> Task to carry out:
All of the entries are to be returned word for word.

> Recorded information:

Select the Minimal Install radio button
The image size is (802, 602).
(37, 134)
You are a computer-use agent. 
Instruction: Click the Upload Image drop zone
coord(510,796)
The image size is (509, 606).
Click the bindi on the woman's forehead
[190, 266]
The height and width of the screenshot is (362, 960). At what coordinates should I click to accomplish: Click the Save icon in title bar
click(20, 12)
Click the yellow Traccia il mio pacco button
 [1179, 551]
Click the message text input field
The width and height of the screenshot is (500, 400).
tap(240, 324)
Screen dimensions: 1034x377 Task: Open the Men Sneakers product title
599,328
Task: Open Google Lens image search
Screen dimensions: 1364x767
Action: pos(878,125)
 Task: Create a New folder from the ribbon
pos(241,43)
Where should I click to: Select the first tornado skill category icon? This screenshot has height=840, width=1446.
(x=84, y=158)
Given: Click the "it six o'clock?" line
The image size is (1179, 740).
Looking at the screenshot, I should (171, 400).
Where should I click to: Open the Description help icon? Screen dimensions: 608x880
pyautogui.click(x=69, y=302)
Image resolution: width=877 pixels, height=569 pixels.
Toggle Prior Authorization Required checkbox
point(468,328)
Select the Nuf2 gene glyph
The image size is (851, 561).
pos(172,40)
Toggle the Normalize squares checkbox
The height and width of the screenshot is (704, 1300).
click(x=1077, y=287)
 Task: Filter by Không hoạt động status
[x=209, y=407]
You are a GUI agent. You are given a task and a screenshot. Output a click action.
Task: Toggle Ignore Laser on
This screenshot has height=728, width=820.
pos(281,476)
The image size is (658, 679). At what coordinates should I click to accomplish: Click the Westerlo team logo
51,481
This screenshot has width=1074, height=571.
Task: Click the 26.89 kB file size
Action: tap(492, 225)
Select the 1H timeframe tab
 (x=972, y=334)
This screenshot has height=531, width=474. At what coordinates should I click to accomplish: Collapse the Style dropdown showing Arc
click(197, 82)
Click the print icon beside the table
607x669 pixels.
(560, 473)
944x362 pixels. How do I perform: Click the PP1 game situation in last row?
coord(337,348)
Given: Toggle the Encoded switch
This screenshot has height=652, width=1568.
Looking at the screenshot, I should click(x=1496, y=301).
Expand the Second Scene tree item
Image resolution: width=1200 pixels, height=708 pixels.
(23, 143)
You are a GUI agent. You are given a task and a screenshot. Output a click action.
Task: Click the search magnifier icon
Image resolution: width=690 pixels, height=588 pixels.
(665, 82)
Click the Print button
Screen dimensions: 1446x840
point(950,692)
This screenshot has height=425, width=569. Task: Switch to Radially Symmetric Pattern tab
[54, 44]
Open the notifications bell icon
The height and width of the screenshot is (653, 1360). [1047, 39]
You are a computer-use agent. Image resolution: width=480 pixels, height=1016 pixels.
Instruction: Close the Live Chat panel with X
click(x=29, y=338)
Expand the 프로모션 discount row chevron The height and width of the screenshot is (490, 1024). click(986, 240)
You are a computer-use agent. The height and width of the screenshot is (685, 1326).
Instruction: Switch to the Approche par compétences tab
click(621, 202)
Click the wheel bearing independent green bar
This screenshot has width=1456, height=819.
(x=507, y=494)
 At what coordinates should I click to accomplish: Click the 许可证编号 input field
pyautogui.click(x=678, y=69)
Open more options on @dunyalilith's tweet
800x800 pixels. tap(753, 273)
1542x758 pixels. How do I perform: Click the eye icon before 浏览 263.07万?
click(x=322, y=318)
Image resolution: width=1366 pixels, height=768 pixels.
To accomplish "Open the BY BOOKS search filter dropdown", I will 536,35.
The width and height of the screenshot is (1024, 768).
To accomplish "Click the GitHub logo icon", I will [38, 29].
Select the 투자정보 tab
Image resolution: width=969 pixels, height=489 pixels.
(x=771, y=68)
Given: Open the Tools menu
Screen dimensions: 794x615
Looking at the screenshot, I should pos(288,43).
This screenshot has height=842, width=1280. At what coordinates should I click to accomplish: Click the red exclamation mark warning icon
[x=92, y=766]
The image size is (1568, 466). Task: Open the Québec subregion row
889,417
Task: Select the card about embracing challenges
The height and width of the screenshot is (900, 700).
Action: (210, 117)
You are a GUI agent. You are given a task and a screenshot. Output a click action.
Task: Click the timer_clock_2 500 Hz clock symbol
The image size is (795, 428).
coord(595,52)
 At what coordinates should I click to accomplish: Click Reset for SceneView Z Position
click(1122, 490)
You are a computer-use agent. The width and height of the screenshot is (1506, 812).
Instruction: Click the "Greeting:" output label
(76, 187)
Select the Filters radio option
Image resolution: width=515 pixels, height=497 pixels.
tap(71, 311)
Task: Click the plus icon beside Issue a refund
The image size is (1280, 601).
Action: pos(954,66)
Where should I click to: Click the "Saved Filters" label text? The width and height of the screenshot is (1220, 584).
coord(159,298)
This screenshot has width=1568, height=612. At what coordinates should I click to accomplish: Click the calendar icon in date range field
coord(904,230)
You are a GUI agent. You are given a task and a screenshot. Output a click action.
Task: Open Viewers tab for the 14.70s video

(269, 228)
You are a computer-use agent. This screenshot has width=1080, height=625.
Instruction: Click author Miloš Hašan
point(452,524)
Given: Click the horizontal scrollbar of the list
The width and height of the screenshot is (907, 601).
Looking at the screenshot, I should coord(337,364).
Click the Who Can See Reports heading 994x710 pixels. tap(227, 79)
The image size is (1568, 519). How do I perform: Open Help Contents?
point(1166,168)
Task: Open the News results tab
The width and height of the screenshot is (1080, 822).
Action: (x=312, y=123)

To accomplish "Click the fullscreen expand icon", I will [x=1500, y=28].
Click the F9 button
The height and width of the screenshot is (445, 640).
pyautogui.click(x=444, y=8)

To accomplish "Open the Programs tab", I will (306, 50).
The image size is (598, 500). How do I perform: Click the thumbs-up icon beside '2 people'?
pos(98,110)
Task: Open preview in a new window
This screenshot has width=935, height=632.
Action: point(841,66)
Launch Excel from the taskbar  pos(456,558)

> Expected output:
Select the Minimal Install radio button
The image size is (802, 602).
(37, 134)
You are a computer-use agent. 
Instruction: Click the Upload Image drop zone
coord(510,796)
The image size is (509, 606).
Click the bindi on the woman's forehead
[190, 266]
The height and width of the screenshot is (362, 960). At what coordinates should I click to accomplish: Click the Save icon in title bar
click(20, 12)
Click the yellow Traccia il mio pacco button
 [1179, 551]
Click the message text input field
The width and height of the screenshot is (500, 400).
tap(240, 324)
Screen dimensions: 1034x377 Task: Open the Men Sneakers product title
599,328
Task: Open Google Lens image search
Screen dimensions: 1364x767
Action: pos(878,125)
 Task: Create a New folder from the ribbon
pos(241,43)
Where should I click to: Select the first tornado skill category icon? This screenshot has height=840, width=1446.
(x=84, y=158)
Given: Click the "it six o'clock?" line
The image size is (1179, 740).
Looking at the screenshot, I should (171, 400).
Where should I click to: Open the Description help icon? Screen dimensions: 608x880
pyautogui.click(x=69, y=302)
Image resolution: width=877 pixels, height=569 pixels.
Toggle Prior Authorization Required checkbox
point(468,328)
Select the Nuf2 gene glyph
The image size is (851, 561).
pos(172,40)
Toggle the Normalize squares checkbox
The height and width of the screenshot is (704, 1300).
click(x=1077, y=287)
 Task: Filter by Không hoạt động status
[x=209, y=407]
You are a GUI agent. You are given a task and a screenshot. Output a click action.
Task: Toggle Ignore Laser on
This screenshot has height=728, width=820.
pos(281,476)
The image size is (658, 679). At what coordinates should I click to accomplish: Click the Westerlo team logo
51,481
This screenshot has width=1074, height=571.
Task: Click the 26.89 kB file size
Action: tap(492, 225)
Select the 1H timeframe tab
 (x=972, y=334)
This screenshot has height=531, width=474. At what coordinates should I click to accomplish: Collapse the Style dropdown showing Arc
click(197, 82)
Click the print icon beside the table
607x669 pixels.
(560, 473)
944x362 pixels. How do I perform: Click the PP1 game situation in last row?
coord(337,348)
Given: Toggle the Encoded switch
This screenshot has height=652, width=1568.
Looking at the screenshot, I should click(x=1496, y=301).
Expand the Second Scene tree item
Image resolution: width=1200 pixels, height=708 pixels.
(23, 143)
You are a GUI agent. You are given a task and a screenshot. Output a click action.
Task: Click the search magnifier icon
Image resolution: width=690 pixels, height=588 pixels.
(665, 82)
Click the Print button
Screen dimensions: 1446x840
point(950,692)
This screenshot has height=425, width=569. Task: Switch to Radially Symmetric Pattern tab
[54, 44]
Open the notifications bell icon
The height and width of the screenshot is (653, 1360). [1047, 39]
You are a computer-use agent. Image resolution: width=480 pixels, height=1016 pixels.
Instruction: Close the Live Chat panel with X
click(x=29, y=338)
Expand the 프로모션 discount row chevron The height and width of the screenshot is (490, 1024). click(986, 240)
You are a computer-use agent. The height and width of the screenshot is (685, 1326).
Instruction: Switch to the Approche par compétences tab
click(621, 202)
Click the wheel bearing independent green bar
This screenshot has width=1456, height=819.
(x=507, y=494)
 At what coordinates should I click to accomplish: Click the 许可证编号 input field
pyautogui.click(x=678, y=69)
Open more options on @dunyalilith's tweet
800x800 pixels. tap(753, 273)
1542x758 pixels. How do I perform: Click the eye icon before 浏览 263.07万?
click(x=322, y=318)
Image resolution: width=1366 pixels, height=768 pixels.
To accomplish "Open the BY BOOKS search filter dropdown", I will 536,35.
The width and height of the screenshot is (1024, 768).
To accomplish "Click the GitHub logo icon", I will [38, 29].
Select the 투자정보 tab
Image resolution: width=969 pixels, height=489 pixels.
(x=771, y=68)
Given: Open the Tools menu
Screen dimensions: 794x615
Looking at the screenshot, I should pos(288,43).
This screenshot has height=842, width=1280. At what coordinates should I click to accomplish: Click the red exclamation mark warning icon
[x=92, y=766]
The image size is (1568, 466). Task: Open the Québec subregion row
889,417
Task: Select the card about embracing challenges
The height and width of the screenshot is (900, 700).
Action: (210, 117)
You are a GUI agent. You are given a task and a screenshot. Output a click action.
Task: Click the timer_clock_2 500 Hz clock symbol
The image size is (795, 428).
coord(595,52)
 At what coordinates should I click to accomplish: Click Reset for SceneView Z Position
click(1122, 490)
You are a computer-use agent. The width and height of the screenshot is (1506, 812).
Instruction: Click the "Greeting:" output label
(76, 187)
Select the Filters radio option
Image resolution: width=515 pixels, height=497 pixels.
tap(71, 311)
Task: Click the plus icon beside Issue a refund
The image size is (1280, 601).
Action: pos(954,66)
Where should I click to: Click the "Saved Filters" label text? The width and height of the screenshot is (1220, 584).
coord(159,298)
This screenshot has width=1568, height=612. At what coordinates should I click to accomplish: Click the calendar icon in date range field
coord(904,230)
You are a GUI agent. You are given a task and a screenshot. Output a click action.
Task: Open Viewers tab for the 14.70s video

(269, 228)
You are a computer-use agent. This screenshot has width=1080, height=625.
Instruction: Click author Miloš Hašan
point(452,524)
Given: Click the horizontal scrollbar of the list
The width and height of the screenshot is (907, 601).
Looking at the screenshot, I should coord(337,364).
Click the Who Can See Reports heading 994x710 pixels. tap(227, 79)
The image size is (1568, 519). How do I perform: Open Help Contents?
point(1166,168)
Task: Open the News results tab
The width and height of the screenshot is (1080, 822).
Action: (x=312, y=123)

To accomplish "Click the fullscreen expand icon", I will [x=1500, y=28].
Click the F9 button
The height and width of the screenshot is (445, 640).
pyautogui.click(x=444, y=8)

To accomplish "Open the Programs tab", I will (306, 50).
The image size is (598, 500). How do I perform: Click the thumbs-up icon beside '2 people'?
pos(98,110)
Task: Open preview in a new window
This screenshot has width=935, height=632.
Action: point(841,66)
Launch Excel from the taskbar  pos(456,558)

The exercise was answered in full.